There is heartbreak in his voice today when Jesus tells the crowd chasing him, “you are looking for me not because you saw signs but because you ate the loaves and were filled. Do not work for food that perishes but for the food that endures for eternal life, which the Son of Man will give you.” Those words could very well be the lament of a lover to her beloved. You were not looking for me; you were only looking out for yourself. How could you have missed the sign? How could you have missed the giver for the gift?
Perhaps it is impermanence that compounds our blindness and doubt and ensuing hunger. The first reading from Exodus reminds us of how deadly hunger can be. Israel is there in the wilderness, in an in-between time and place, not much different from where we are now. Uncertain and insecure about the future, they end up doubting their deliverance and hungering for the permanence of what they had just escaped from. Would that we had died at the Lord’s hand in the land of Egypt as we sat by our fleshpots and ate our fill of bread! But you had to lead us into this desert to make the whole community die of famine!”

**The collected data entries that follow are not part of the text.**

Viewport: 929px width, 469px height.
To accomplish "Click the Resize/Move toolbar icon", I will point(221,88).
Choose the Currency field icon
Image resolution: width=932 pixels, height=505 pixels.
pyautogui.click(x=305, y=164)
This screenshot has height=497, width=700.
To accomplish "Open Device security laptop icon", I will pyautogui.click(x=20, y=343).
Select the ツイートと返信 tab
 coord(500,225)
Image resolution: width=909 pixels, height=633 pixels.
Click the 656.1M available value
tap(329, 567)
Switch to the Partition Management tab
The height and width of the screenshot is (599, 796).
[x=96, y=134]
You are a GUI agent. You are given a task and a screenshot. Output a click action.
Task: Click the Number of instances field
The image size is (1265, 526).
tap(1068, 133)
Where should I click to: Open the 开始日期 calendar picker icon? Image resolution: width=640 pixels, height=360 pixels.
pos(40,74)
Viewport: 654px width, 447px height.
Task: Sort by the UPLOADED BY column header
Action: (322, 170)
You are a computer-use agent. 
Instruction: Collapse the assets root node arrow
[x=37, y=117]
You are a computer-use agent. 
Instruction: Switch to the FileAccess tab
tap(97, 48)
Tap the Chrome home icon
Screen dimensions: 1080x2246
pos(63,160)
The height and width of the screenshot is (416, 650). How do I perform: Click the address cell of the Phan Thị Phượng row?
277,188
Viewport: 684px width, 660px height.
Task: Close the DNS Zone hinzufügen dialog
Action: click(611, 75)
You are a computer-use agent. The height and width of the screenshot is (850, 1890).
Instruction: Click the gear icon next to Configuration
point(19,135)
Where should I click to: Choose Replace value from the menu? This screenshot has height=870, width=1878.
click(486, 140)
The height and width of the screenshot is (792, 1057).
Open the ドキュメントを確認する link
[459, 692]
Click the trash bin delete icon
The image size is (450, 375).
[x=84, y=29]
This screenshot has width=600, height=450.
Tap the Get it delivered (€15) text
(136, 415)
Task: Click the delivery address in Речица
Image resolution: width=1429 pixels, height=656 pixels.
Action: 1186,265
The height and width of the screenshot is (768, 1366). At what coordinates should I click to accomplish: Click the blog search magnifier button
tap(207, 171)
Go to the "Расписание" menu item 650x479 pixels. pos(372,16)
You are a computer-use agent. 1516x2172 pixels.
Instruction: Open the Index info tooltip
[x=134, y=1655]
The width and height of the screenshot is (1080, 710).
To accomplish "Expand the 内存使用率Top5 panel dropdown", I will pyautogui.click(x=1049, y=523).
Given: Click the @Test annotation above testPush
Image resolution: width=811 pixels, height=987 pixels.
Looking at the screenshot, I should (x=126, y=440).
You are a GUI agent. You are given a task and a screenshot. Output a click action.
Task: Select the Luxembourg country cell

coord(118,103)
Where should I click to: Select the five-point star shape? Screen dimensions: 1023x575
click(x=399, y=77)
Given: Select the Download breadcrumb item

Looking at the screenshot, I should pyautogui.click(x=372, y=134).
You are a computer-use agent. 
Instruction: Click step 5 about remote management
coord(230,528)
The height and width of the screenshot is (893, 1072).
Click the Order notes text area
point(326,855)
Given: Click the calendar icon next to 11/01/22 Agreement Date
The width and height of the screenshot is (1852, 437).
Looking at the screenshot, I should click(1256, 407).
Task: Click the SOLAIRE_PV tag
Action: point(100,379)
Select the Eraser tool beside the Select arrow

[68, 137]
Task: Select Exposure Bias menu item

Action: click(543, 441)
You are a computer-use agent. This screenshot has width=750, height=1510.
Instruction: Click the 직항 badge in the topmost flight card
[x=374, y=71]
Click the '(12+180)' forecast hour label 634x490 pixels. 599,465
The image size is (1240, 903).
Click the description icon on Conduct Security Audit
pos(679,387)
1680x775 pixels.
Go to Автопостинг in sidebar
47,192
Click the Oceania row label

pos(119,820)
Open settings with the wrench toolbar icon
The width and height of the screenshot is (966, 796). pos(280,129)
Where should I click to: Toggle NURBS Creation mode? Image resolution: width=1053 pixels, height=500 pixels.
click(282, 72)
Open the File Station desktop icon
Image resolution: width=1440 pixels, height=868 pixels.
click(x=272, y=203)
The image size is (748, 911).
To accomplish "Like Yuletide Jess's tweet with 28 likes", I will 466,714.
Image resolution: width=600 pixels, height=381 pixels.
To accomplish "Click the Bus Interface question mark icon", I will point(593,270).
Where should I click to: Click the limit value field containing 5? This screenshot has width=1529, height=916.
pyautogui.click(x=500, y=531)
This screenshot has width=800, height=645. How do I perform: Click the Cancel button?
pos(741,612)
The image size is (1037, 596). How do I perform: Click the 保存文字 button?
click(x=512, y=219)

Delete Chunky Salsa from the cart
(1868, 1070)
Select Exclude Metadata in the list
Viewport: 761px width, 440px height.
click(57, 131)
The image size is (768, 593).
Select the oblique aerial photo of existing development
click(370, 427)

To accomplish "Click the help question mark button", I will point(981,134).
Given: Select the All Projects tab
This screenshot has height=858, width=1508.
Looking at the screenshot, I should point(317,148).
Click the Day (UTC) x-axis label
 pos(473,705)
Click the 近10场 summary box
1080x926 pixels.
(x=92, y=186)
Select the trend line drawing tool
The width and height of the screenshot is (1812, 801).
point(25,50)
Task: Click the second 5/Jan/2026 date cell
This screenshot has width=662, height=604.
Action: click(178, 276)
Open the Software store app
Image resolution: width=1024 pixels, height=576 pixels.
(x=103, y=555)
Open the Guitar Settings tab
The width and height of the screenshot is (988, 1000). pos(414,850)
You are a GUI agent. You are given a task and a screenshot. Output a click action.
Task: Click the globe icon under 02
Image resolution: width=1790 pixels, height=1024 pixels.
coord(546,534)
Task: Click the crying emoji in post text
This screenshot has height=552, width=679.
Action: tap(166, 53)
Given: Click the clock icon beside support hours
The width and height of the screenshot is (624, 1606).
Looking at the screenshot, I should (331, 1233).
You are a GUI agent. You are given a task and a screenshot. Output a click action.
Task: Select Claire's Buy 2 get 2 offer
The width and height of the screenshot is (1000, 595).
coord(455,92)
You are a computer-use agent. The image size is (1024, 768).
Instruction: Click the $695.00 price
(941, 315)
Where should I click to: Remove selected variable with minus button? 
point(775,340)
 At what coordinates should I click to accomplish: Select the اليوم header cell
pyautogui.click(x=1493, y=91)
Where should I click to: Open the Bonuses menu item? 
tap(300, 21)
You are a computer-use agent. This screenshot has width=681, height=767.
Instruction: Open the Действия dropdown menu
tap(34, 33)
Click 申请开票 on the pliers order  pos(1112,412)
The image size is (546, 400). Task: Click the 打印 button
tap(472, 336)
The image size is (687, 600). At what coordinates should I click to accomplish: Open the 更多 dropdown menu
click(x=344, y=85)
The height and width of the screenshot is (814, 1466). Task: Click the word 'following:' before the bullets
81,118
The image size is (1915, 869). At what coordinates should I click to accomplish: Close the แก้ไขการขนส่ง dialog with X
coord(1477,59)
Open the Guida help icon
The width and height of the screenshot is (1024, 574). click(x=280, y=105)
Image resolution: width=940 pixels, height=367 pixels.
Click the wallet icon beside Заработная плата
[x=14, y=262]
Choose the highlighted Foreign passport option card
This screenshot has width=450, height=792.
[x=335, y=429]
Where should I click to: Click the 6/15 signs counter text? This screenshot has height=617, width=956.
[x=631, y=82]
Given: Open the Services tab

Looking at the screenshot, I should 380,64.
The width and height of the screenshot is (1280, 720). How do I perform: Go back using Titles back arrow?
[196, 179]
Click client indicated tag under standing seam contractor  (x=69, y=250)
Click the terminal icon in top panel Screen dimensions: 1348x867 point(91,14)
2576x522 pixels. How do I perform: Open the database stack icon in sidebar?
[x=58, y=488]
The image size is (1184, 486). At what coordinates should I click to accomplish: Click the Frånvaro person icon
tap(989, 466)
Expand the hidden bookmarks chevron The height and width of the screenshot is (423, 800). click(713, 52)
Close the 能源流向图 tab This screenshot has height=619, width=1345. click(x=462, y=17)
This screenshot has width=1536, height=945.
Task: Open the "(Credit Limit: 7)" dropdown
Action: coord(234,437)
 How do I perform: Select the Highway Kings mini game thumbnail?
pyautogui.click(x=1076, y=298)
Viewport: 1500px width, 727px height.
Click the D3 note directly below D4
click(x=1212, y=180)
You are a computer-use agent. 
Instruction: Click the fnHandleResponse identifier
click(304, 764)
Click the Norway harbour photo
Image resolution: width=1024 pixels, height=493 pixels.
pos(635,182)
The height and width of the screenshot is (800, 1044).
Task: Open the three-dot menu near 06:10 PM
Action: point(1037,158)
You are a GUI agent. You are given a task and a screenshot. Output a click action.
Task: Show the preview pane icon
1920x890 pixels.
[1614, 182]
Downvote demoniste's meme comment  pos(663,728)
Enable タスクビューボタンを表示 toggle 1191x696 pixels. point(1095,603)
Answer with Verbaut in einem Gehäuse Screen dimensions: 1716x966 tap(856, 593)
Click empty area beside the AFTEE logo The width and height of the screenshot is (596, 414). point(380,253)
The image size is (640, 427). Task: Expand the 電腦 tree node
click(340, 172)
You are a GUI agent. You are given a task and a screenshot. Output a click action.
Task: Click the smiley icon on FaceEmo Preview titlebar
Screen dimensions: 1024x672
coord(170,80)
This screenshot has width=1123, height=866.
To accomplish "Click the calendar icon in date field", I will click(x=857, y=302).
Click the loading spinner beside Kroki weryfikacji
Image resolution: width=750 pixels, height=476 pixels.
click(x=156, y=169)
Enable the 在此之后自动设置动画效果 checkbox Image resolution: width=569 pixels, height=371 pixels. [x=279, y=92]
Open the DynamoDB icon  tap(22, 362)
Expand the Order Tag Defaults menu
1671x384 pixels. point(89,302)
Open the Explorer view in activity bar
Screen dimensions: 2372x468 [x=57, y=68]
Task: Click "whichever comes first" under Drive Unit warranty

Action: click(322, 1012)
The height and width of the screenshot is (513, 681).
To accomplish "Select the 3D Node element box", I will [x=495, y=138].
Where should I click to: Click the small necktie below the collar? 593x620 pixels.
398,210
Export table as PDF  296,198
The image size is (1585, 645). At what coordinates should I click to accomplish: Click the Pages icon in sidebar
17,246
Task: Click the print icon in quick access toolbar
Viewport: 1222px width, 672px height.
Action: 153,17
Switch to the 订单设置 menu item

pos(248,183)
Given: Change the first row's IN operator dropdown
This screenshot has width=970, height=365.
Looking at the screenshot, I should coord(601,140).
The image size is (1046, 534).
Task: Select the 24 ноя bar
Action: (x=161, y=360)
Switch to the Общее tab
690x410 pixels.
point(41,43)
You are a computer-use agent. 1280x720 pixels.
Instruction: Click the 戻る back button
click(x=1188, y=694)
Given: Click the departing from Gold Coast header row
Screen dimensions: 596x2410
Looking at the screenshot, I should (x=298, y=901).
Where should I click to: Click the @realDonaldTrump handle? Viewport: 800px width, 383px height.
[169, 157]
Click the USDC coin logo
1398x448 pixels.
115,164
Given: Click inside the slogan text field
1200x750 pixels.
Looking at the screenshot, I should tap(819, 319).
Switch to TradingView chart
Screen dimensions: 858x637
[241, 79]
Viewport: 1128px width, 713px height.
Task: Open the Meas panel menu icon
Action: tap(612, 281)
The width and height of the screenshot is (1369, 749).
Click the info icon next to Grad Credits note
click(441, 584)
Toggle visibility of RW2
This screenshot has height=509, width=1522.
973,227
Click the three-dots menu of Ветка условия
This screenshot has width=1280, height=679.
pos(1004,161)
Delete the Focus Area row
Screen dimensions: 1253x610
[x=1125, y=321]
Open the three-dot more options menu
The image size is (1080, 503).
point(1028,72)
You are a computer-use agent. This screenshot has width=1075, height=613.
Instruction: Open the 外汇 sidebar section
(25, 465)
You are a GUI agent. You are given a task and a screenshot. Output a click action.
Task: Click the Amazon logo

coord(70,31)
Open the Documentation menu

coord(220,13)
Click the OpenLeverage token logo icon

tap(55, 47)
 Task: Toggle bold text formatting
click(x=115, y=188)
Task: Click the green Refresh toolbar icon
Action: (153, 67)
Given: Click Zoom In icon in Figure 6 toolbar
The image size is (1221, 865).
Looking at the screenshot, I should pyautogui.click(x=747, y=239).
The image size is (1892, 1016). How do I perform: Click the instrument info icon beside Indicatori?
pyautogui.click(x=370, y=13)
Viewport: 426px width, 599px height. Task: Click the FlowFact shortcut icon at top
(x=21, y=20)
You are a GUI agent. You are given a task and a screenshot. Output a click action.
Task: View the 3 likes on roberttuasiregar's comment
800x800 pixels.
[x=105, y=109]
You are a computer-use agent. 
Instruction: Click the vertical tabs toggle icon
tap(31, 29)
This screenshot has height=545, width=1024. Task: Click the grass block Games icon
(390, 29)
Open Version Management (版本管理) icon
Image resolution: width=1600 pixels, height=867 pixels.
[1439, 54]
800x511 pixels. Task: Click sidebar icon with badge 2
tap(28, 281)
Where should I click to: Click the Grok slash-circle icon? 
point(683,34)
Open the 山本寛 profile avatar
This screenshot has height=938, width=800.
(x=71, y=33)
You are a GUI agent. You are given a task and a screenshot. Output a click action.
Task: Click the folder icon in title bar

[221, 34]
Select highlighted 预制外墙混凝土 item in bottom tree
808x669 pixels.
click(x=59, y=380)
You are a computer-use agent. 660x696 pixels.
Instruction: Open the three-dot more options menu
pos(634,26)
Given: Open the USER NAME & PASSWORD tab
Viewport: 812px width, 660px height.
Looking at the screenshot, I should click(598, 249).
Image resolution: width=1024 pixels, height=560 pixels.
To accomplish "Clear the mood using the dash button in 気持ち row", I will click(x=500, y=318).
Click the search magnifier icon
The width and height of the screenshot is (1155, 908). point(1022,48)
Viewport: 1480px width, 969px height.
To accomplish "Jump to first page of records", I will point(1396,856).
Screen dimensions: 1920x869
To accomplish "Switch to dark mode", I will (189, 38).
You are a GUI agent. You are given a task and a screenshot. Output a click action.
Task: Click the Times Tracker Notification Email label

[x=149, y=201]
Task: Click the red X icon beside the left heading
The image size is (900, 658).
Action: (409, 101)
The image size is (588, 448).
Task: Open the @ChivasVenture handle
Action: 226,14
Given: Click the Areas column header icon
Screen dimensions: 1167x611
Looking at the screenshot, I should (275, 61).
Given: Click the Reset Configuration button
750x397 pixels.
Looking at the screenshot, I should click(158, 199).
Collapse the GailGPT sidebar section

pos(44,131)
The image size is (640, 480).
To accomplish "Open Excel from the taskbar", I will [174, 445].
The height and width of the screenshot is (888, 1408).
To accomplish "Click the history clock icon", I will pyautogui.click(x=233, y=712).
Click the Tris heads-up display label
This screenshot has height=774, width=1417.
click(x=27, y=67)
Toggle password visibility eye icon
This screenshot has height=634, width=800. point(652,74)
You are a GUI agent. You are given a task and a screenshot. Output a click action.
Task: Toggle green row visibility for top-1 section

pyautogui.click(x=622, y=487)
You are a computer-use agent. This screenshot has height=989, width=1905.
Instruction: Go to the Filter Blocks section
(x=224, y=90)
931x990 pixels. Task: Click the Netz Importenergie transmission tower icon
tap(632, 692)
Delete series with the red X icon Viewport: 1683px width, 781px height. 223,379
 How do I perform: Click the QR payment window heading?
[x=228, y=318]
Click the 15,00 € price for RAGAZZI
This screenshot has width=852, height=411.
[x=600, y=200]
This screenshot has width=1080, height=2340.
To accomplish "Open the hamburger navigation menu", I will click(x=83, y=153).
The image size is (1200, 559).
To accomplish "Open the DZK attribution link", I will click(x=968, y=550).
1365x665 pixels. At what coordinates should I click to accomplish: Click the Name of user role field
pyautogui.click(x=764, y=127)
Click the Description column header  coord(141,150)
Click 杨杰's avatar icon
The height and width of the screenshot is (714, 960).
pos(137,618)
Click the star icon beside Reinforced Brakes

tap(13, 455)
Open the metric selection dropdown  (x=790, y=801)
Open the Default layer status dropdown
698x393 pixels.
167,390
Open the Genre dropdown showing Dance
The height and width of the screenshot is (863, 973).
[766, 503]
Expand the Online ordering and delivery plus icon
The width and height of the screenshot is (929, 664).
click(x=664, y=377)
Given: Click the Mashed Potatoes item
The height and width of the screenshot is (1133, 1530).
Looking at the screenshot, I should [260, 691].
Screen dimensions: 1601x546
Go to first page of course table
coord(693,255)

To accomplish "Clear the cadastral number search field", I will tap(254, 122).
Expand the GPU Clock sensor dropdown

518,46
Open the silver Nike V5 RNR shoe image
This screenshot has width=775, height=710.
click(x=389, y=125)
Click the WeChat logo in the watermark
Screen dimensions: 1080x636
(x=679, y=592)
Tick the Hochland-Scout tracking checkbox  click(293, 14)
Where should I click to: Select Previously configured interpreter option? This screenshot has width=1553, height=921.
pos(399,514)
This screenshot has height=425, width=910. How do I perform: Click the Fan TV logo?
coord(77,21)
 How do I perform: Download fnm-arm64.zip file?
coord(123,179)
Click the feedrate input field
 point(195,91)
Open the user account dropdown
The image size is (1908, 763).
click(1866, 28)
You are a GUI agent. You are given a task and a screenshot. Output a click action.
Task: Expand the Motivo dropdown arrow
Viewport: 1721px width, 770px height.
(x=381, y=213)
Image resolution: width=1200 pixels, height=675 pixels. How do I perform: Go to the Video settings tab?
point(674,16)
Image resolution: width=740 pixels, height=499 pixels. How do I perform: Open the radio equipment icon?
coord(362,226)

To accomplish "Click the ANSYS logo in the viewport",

If hunger keeps coming back, it is because the fullness does not last. St Ignatius Loyola, the master of discernment, saw early on the value of this interplay between hunger and fullness, between desire and fulfillment. He appreciated how fullness itself and its duration had many variations. From experience he knew that there were thoughts and fantasies that gave him spectacular highs but were nonetheless transient. He also discovered certain desires that yielded highs that would not dissipate as fast as the rest. From these stirrings in his soul, he learned to sift out the movements that were fleeting from those that drew him closer to God.
If we are to look and work for bread that endures for all eternity, it will help to cultivate this practice of discernment. Such a habit entails sharpening our sensitivity to the waves of hunger that toss us around, and training ourselves to be honest about the duration and quality of fullness in our lives.
It is this habit of discernment that enables André Dubus to see fullness in a sandwich:
“A sacrament is physical. And within it is God’s love; as a sandwich is physical, and nutritious and pleasurable, and within it is love, if someone makes it for you and gives it to you with love; even harried or tired or impatient love, but with love’s direction and concern, love’s again and again wavering and distorted focus on goodness; then God’s love too is in the sandwich. A sacrament is an outward sign of God’s love, they taught me when I was a boy, and in the Catholic church there are seven. But, no, I say, for the church is catholic, the world is catholic, and there are seven times seventy sacraments to infinity.”
So there you have it. Even the little things we offer each other in love can contain the calories that count and keep us going. Even in something as perishable as a sandwich, there is eternity and permanence to be found.